EXERCISE DIRECTIONS - Print exactly, and only, the lines from the one that has "Viewport: 1289px width, 507px" through the end of the material below, with both ends included and the pictures omitted.

SUPPLIED DATA -
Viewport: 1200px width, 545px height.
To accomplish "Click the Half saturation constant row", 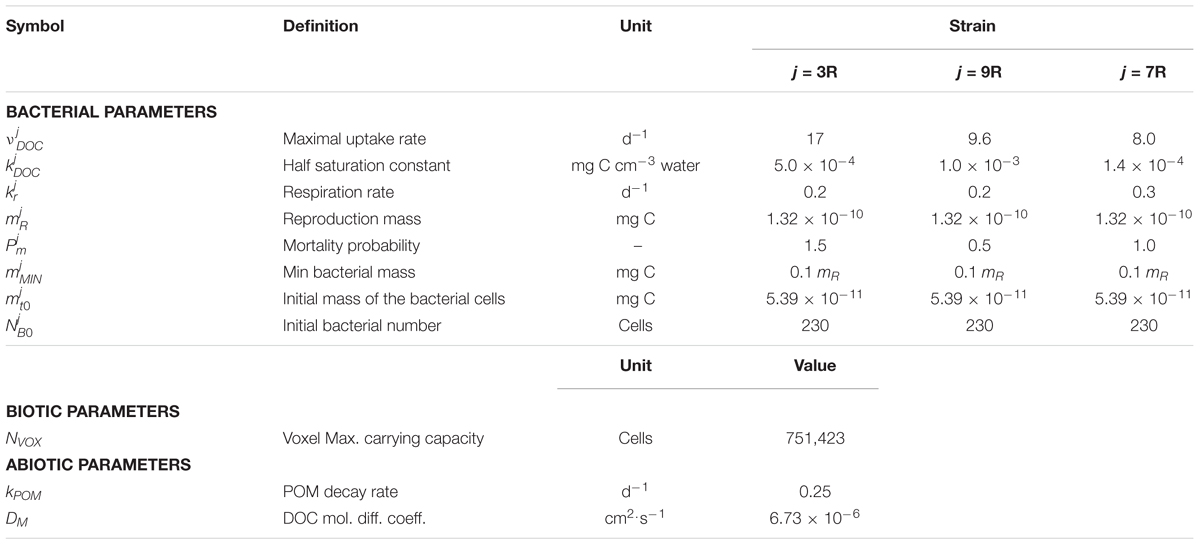I will coord(600,166).
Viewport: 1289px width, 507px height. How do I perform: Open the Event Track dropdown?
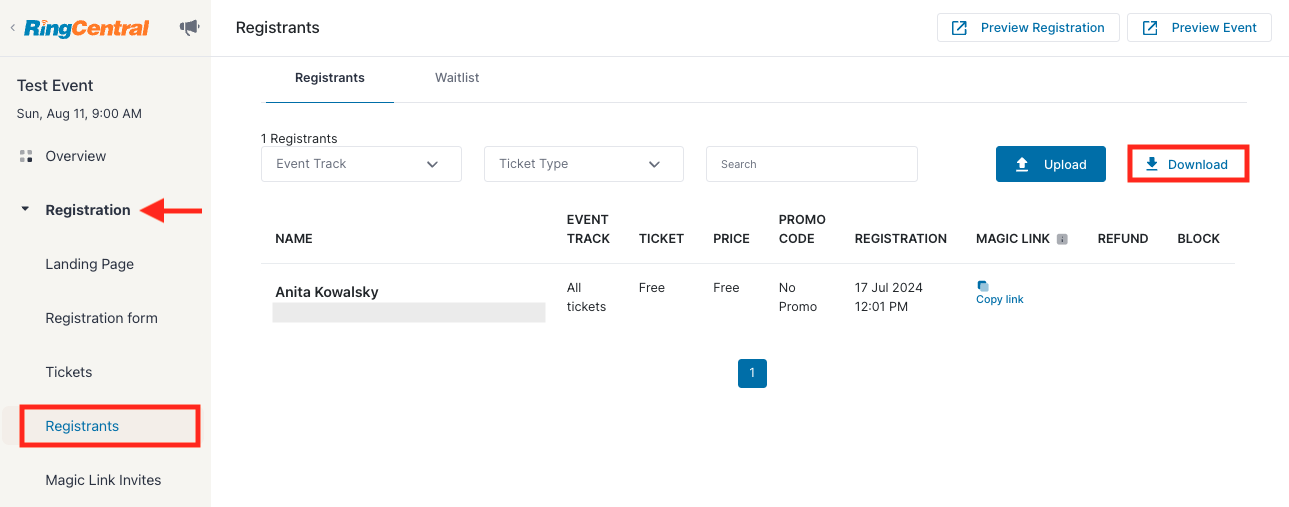361,164
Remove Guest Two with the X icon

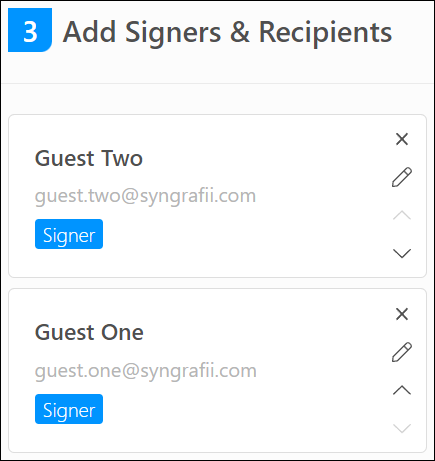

REPLY TO THE EXERCISE -
Viewport: 1289px width, 507px height. How do I perform: Open the Event Track dropdown?
361,164
Remove Guest Two with the X icon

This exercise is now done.